L’aggressione americana al Venezuela certifica la sconfitta definitiva dell’Unione Europea non soltanto sul piano economico ma soprattutto ideologico: vengono meno la “cultura della debolezza” attentamente coltivata ed inculcata nei popoli europei nel corso dell’ultimo secolo, l’esaltazione della devirilizzazione, la demonizzazione e la cancellazione dei valori tradizionali.
I principi di coraggio, orgoglio e forza sono stati negativamente declinati per decenni come arroganza, violenza e discriminazione, mentre le nuove generazioni venivano educate alla resilienza, alla sopportazione passiva, al vittimismo, al cosmopolitismo apolide, al rifiuto delle appartenenze (religiose o culturali che fossero), alla ‘fluidità’. Non più valorosi guerrieri in armatura o avventurieri sprezzanti del pericolo, ma individui asessuati e disadattati privi di qualsiasi identità. Non più madri amorevoli e combattive matrone e matriarche, ma mascoline donne in carriera, dedite unicamente al perseguimento della propria egoistica ed egocentrica affermazione.
Poi improvvisamente cambia il mondo. La guerra, quella raccontata dal sangue dei soldati morti in battaglia e dalle mura diroccate di città bombardate, torna ad essere lo strumento di confronto tra i popoli. E se in un primo momento Putin e poi Netanyahu vengono demonizzati quali pazzi dittatori dagli esponenti miopi di una cultura liberal-progressista ormai in declino, l’arrivo di Trump sancisce il ritorno a quei rapporti di forza che hanno sempre gestito il mondo (anche quando una ipocrita e orchestrata narrazione li ammantava di falsi e prepotenti valori democratici).
Crolla dunque il laboratorio sperimentale dell’UE: frana il castello di sabbia della cancel culture, dell’ideologia LGBTQ+, delle teorie woke. Ma l’Europa, quella vera, fuori dalle mura dei palazzi del potere, come potrà salvarsi?

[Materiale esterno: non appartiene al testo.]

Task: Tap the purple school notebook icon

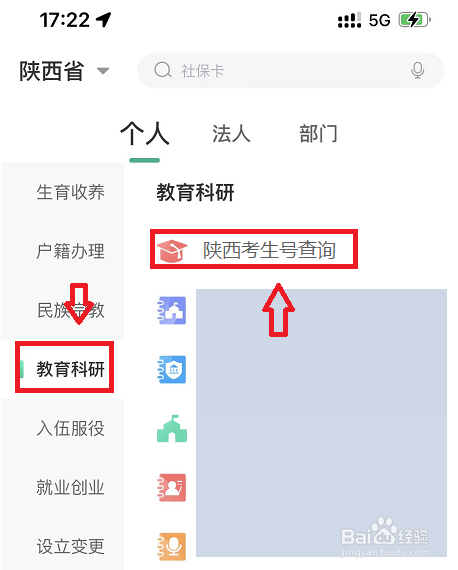Action: [x=172, y=310]
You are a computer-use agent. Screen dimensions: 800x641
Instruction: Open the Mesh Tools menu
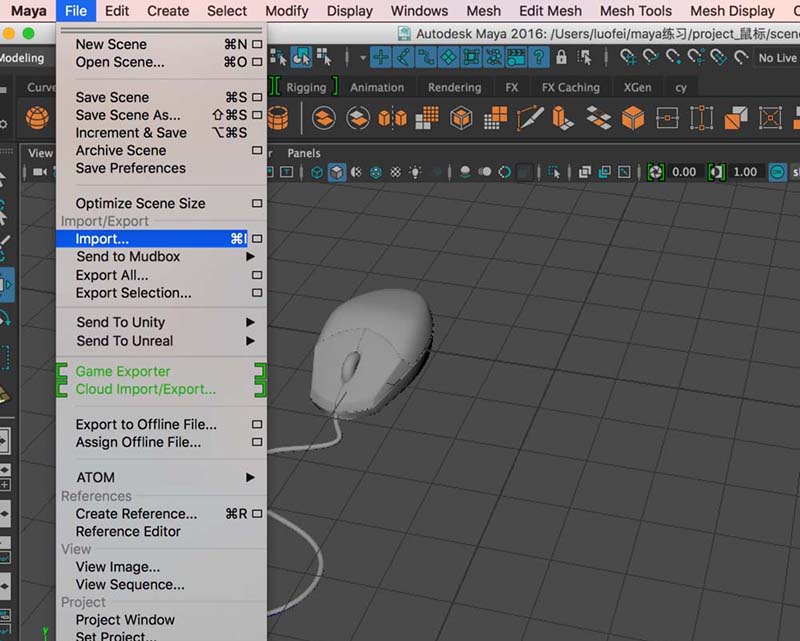tap(635, 11)
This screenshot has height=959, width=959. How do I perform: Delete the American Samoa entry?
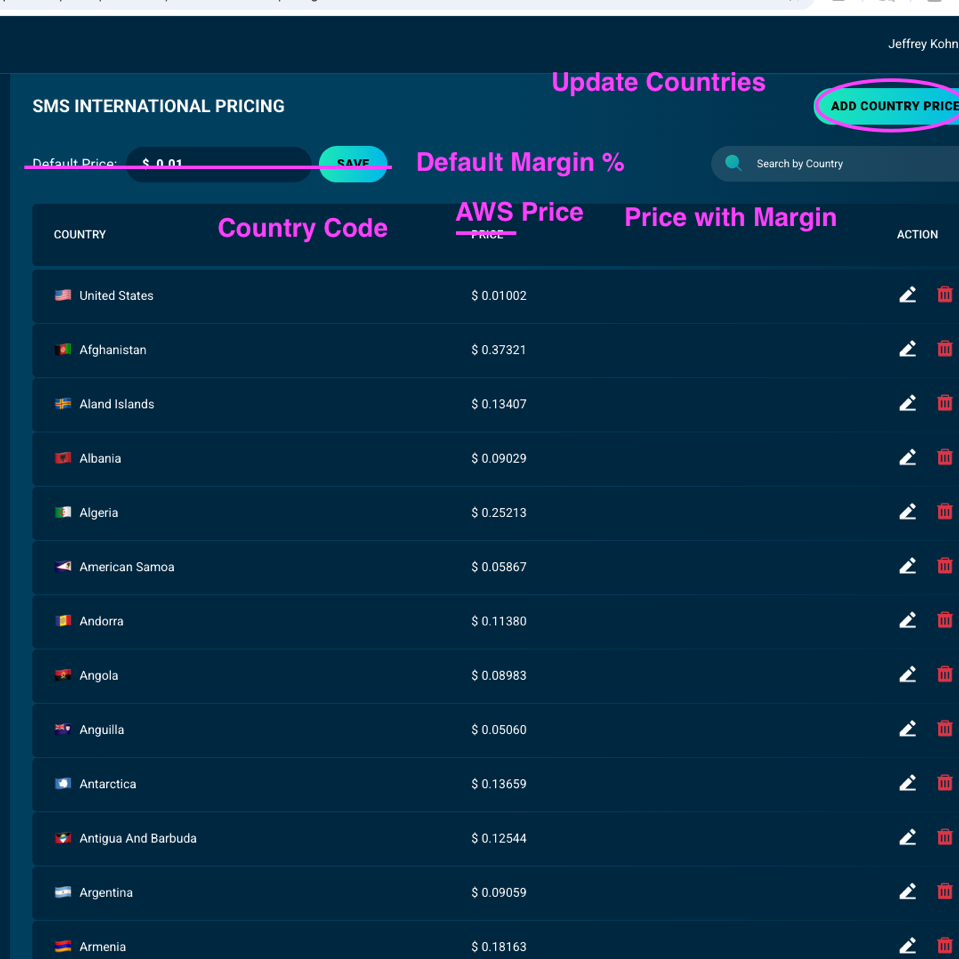coord(944,566)
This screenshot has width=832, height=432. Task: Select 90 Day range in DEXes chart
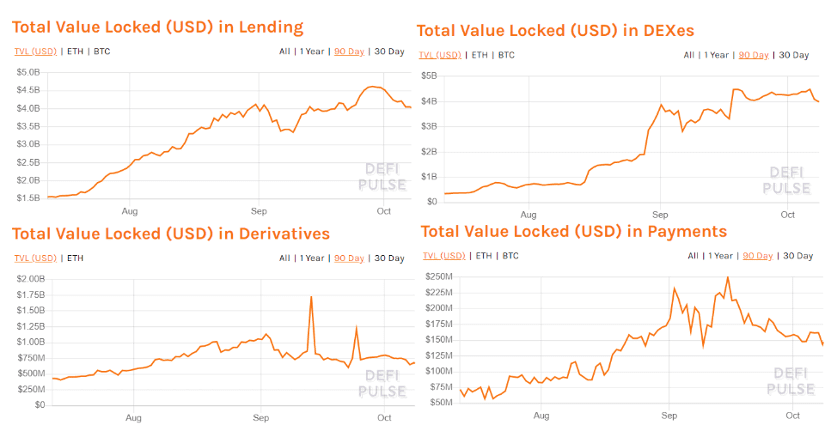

Chi andrà a difendere, in caso di necessità, la Danimarca? Le “risorse” immigrate che ci portano la guerra in casa o i nostri giovani viziati, annoiati e disabituati allo scontro? Quali fantasiose strategie potranno adottare i corrotti e viziosi burocrati di Bruxelles? La guerra per procura ormai non è più possibile.
Chi non avrà la forza etica, morale e valoriale, prima ancora che militare, di confrontarsi sul campo di battaglia sarà spazzato via.
Ed ecco, allora, come il discorso del Presidente Mattarella, che glorifica 80 anni di soprusi occidentali e democratico asservimento dei popoli, travestiti come “pace” dalla propaganda di regime, palesa tutta l’ipocrisia e la colpevole falsità della narrazione degli ultimi decenni.
Quando la forza torna ad essere il sestante, i popoli rientrano al centro della storia. Un nuovo mondo sta avanzando: scegliere se reagire o soccombere sarà la sfida dei prossimi mesi.